Material for this exercise
*** Block opens ***

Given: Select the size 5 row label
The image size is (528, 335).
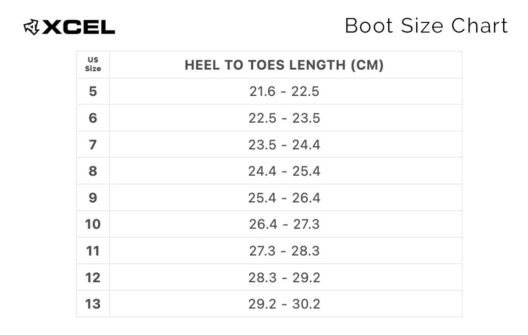Looking at the screenshot, I should (x=93, y=91).
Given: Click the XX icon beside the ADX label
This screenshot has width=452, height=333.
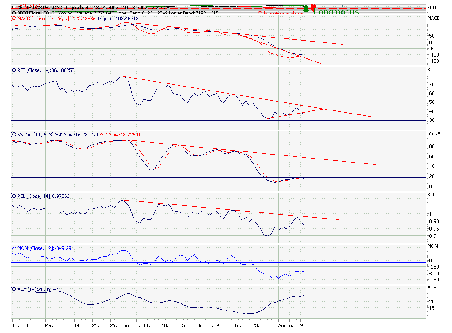Looking at the screenshot, I should pos(13,288).

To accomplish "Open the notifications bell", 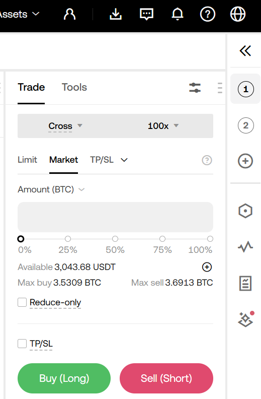I will [178, 14].
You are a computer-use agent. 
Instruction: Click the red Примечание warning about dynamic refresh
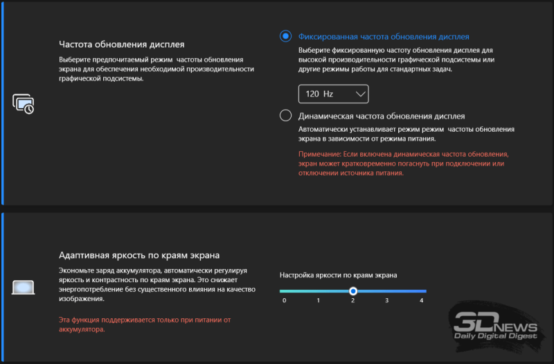click(404, 164)
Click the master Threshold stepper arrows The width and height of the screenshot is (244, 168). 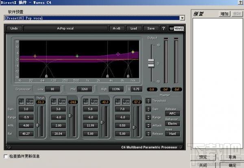149,100
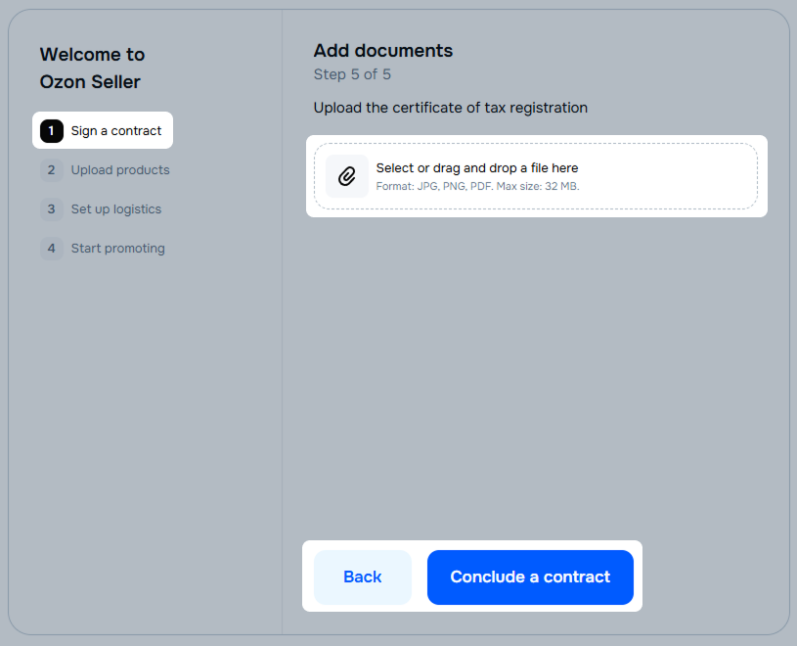Click the Back button
This screenshot has width=797, height=646.
[363, 577]
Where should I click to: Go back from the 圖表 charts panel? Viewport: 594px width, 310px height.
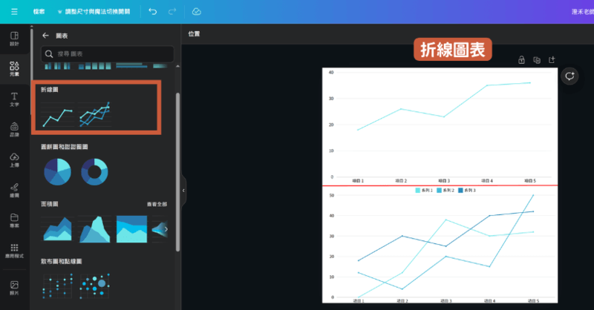[45, 35]
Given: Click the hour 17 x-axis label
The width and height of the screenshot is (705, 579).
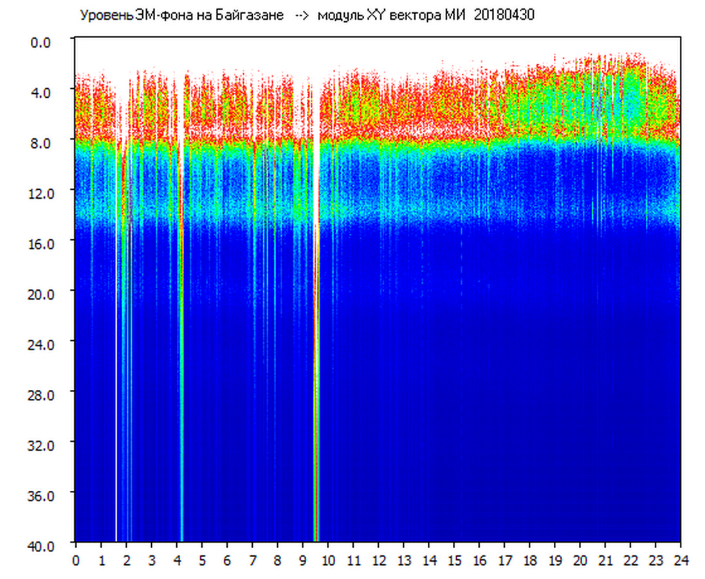Looking at the screenshot, I should click(505, 560).
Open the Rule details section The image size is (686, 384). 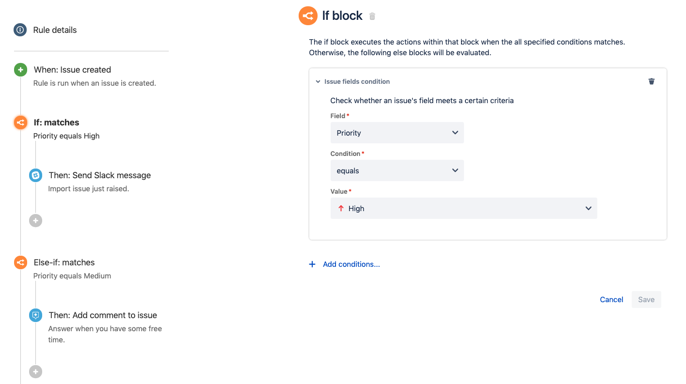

*** Block closes ***

Work required
What the answer must hold is the exact text of every line from the one containing "Where should I" through the end of the data, minus any pictures.

Written response
Where should I click to: Go back from the 圖表 charts panel? Viewport: 594px width, 310px height.
[45, 35]
Given: Click the hour 17 x-axis label
The width and height of the screenshot is (705, 579).
Looking at the screenshot, I should click(505, 560).
Open the Rule details section The image size is (686, 384). 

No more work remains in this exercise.